Without question, the single most important trading entity in the Arabian Gulf during the Seleucid period, was Gerrha. These people traded in Indian goods and Arabian incense. Their city was known as Gerrha, but to date no one is 100% sure where that city was. Strabo wrote (16.3.3) that it was inhabited by Chaldaeans, exiles fom Babylon. Stephen of Byzantium calls it Polis Khaldaiou. This has been interpreted by most historians to mean that the city was founded by Chaldaeans. Later in the third century, Nicander of Colophon mentions the ‘nomads of Gerrha.’ Some historians, notabley D. T. Potts, (The Arabian Gulf in Antiquity) feels that Gerrha must have been located in the region of modern day al Jubayl in eastern Saudi Arabia.

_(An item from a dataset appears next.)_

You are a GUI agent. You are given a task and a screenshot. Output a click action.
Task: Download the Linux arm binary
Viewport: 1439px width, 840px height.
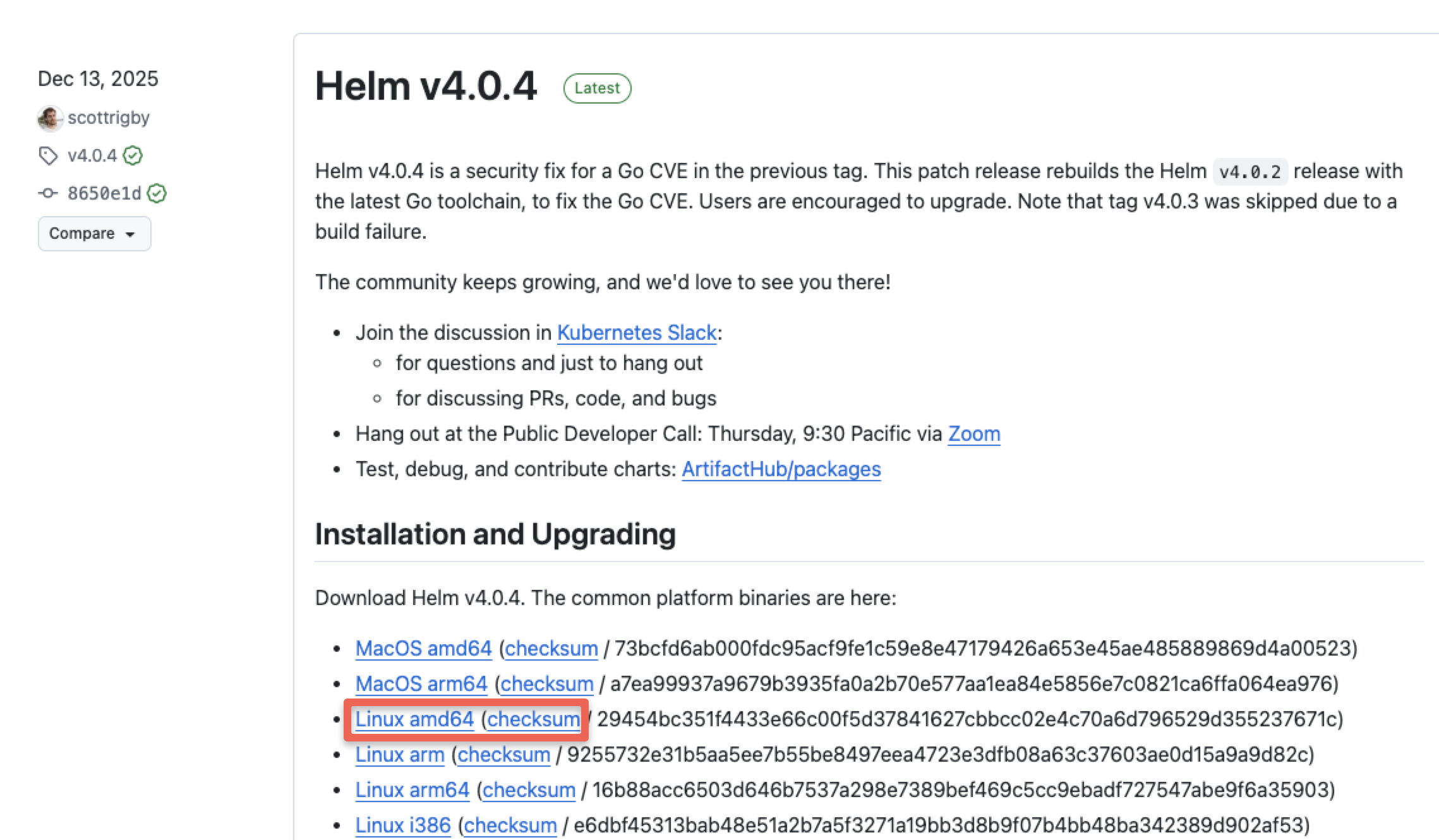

The ancient settlement of Al Jubayl was a port and fishing village built around a small oasis fed by two springs. With a deeper harbor than other nearby ports, it was favored both by cargo vessels and by boats used for pearl fishing, which reached its height in the 19th and early 20th centuries. In 1933 American geologists of the California Arabian Standard Oil Company, forerunner of Aramco (the Arabian American Oil Company), set up headquarters in Al Jubayl and began searching for oil. In 1975 King Khalid established the Royal Commission for Al Jubayl and Yanbu’ al Bahr, with the goal of creating two industrial cities—one on the Persian Gulf and one on the Red Sea—that would help Saudi Arabia diversify its economy and lessen dependence on oil exports. Construction began in 1977, and by the early 1980s Al Jubayl had become the largest construction project in the world, and any hope of tracing ancient Gerrha has now disappeared.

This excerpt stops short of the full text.